As seen in the qualitative and Quantitative data tables below, simple qualitative coding table can be easily converted to quantitative through simple binary coding, «0» for not observed and «1» for observed, or into count data using the sum of codeable observations.
Bir dəfə çevrildikdən sonra keyfiyyətli mövzuların bir-biri ilə necə əlaqəli olduğunu və ya müsahibələrin cavablarının bir-birinə necə oxşar və ya fərqli olduğunu araşdırmaq üçün əsas əlaqəli analizlər apara bilərik.
For instance, here we see that all interviewees made mention of their motivation, but were less likely to touch on the learning support theme. Those who discussed their skills did not discuss learning support and vice-versa. Further, there was 100% positive correlation of interviewees 2 and 4 as well as 1 and 5, and 100% negative correlation between interviewee 2 and 3.
In the end, there is a difference in qualitative methods and measures and what they produce in terms of knowing. For the most part, help us to understand deeper while quantitative allow us to systematically check that understanding across contexts. However, the divide is not-so-much, they are more dimensions than dichotomy, and more friends than enemies.
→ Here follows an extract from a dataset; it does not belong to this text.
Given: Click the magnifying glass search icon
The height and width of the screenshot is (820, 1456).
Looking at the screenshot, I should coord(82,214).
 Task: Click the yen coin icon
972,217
In Wikimedia, we know context matters, in the work we do it is likely best for all program evaluations to consider triangulation of quantitative and qualitative measures and use of a mixed methods approach as we explore program implementation in each new context together.
Program Leader Next Steps:
Trying to choose the best measures for your Wikimedia project or program?
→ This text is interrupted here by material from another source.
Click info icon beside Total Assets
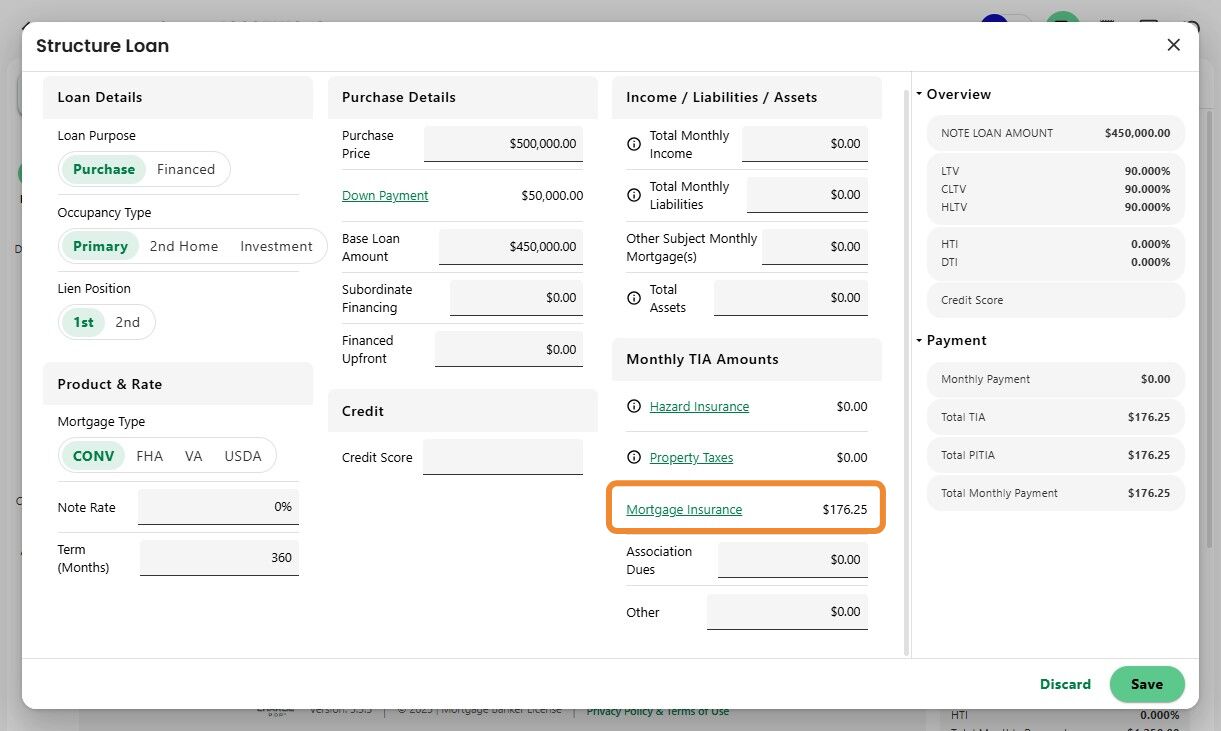 pos(633,298)
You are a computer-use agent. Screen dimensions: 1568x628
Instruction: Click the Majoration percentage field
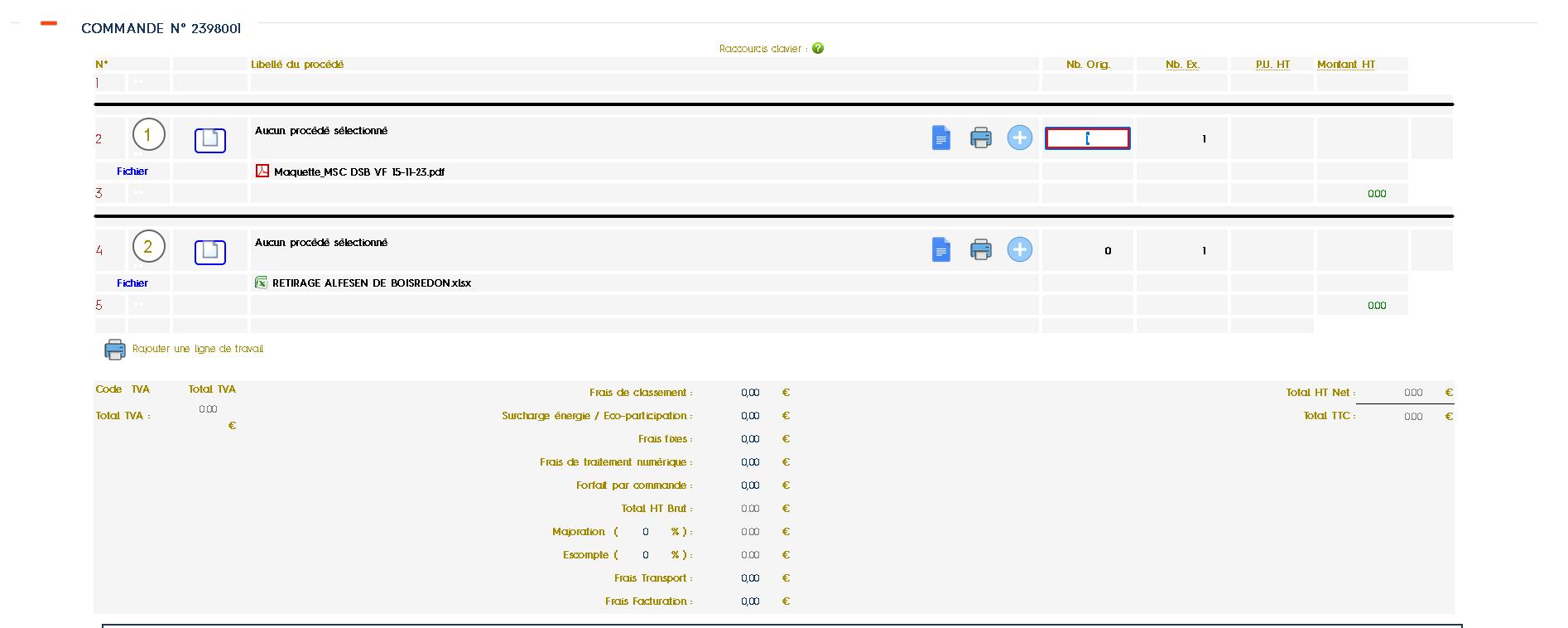tap(646, 532)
Check out Measures for Evaluation, a helpful matrix of common outcomes by program goal that we use to map measures and tools.
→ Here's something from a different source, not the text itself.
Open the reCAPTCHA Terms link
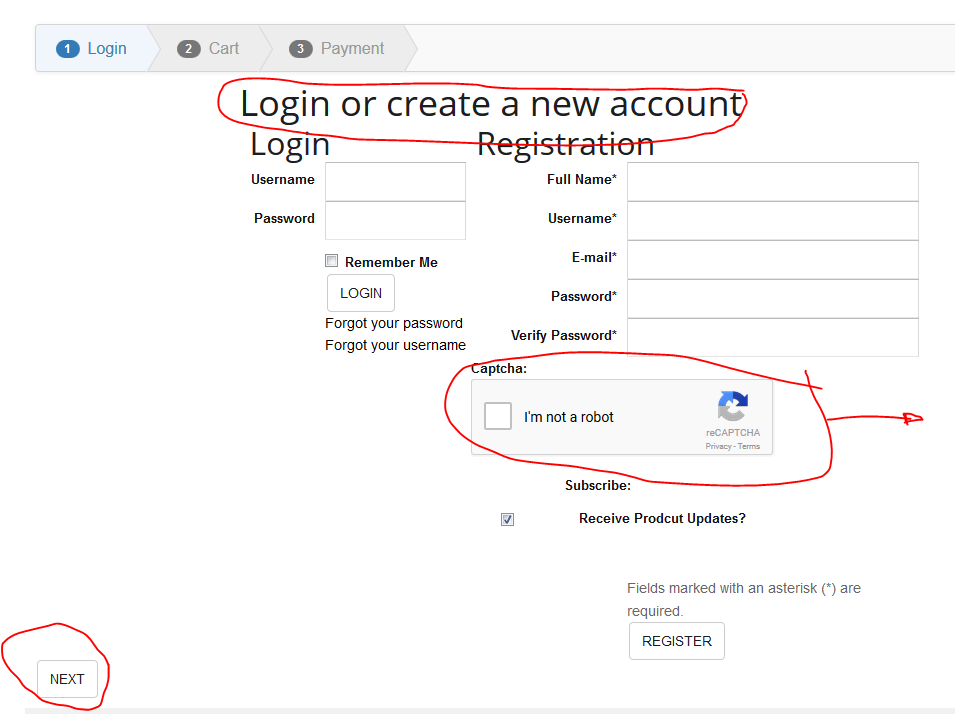This screenshot has height=714, width=955. [x=749, y=447]
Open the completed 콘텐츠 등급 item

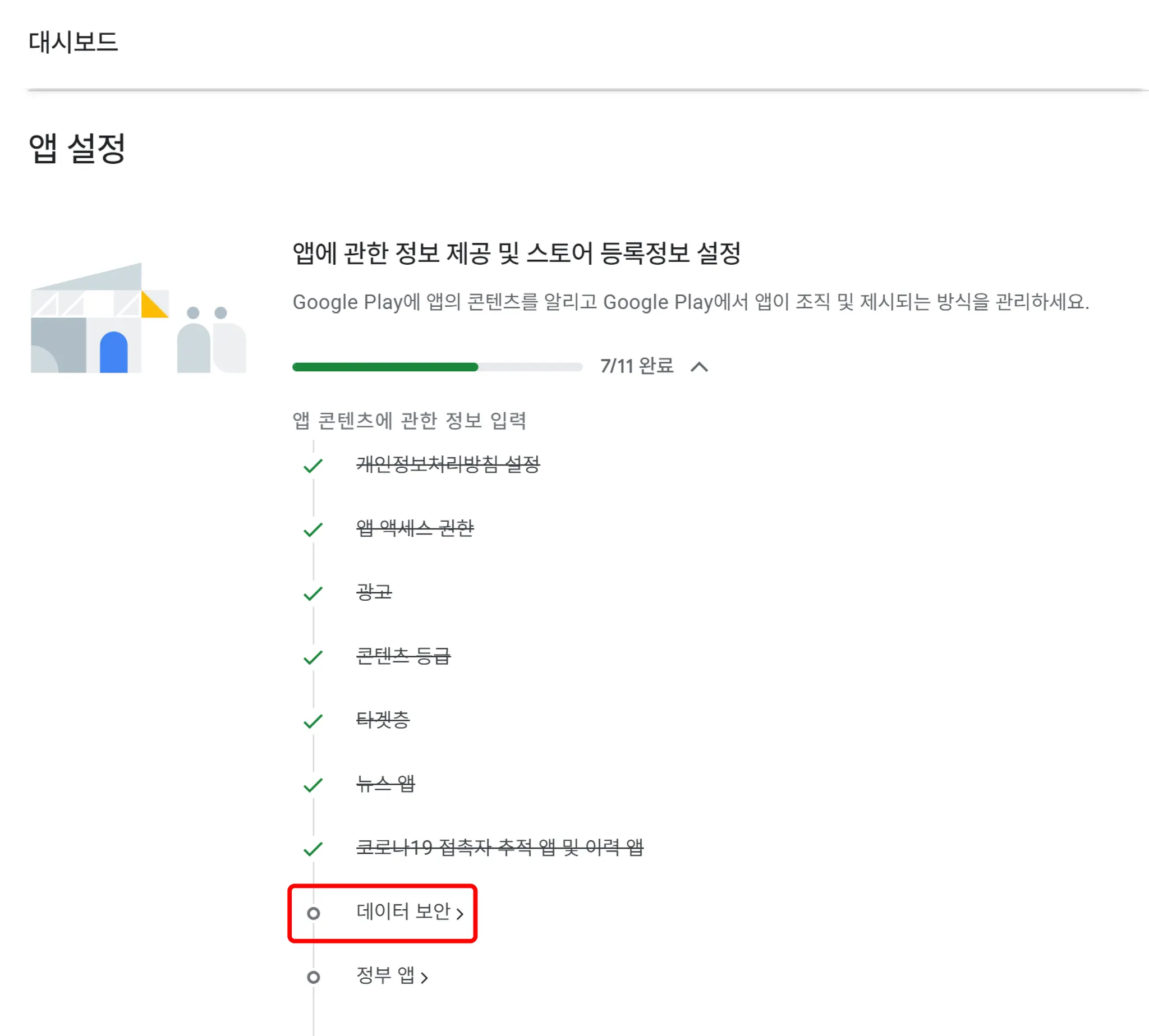[403, 656]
Vikimedia proqramını qiymətləndirmək üçün məlumat toplamısınız?
II raund Könüllü Hesabat açıqdır – Biz məlumat axtarırıq. Keçən həftə Proqramın Qiymətləndirilməsi və Dizayn komandası fondun könüllü proqramların hesabatının ikinci mərhələsinə start verdi. Biz bütün proqram rəhbərlərini və qiymətləndiriciləri indiyə qədər etdiyimiz Wikimedia proqramlarının ən epik məlumatların toplanması və təhlilində iştirak etməyə dəvət edirik. Bu il ondan çox müxtəlif proqramı araşdıracağıq:
- Editing Workshops
- On-wiki writing contests
- Editathons
- Wikipedia Education Program
- Conferences
- Wikimedian in Residence
- GLAM content donations
- Wiki Loves Monuments
- Hackathons
- Wiki Loves Earth, Wiki Takes, Wiki Expeditions, and other photo upload events
Did you lead or evaluate any of these programs September 2013 through August 2014? If so, we need your data! For the full announcement visit our portal news pages.
Reporting is voluntary, but the more people do it, the better we can representation of programs to help us understand the depth and impact of programs across different contexts. This voluntary reporting allows us to come together and generate a bird’s eye view of programs so that we can examine further what works best to meet our shared goals for Wikimedia and, together, grow the AWESOME in Wikimedia programs!
- ↑ Case in point, within Wikimetrics, this will be changing to give users to a count that also includes those edits made to pages that were since deleted
- ↑ Əlbəttə, Cavablarda rəqəmlərə xüsusi məna verilməsinə əlavə olaraq, biz həmçinin respondentlərin «redaktə» «Vikipediya», «Vikimedia layihələri» və «kurs» terminlərini başa düşməsinə dair fərziyyələr irəli sürürük. Biz güman edirik ki, iştirakçı həm sualı, həm də cavab variantlarını oxuyub başa düşür və onlar mənalı və dəqiq cavab verirlər.
- ↑ In such a case, we again make an assumption that respondents consistently understand the terms «edit», «Wikipedia», and response labels, as well as understand the intended interval nature of the response scale. Alternatively, we can try to observe the editing behavior directly to assess whether a person is able to edit, however, we would be making an assumption that performance is equal to experienced preparedness in order to tie the measure back to feeling prepared.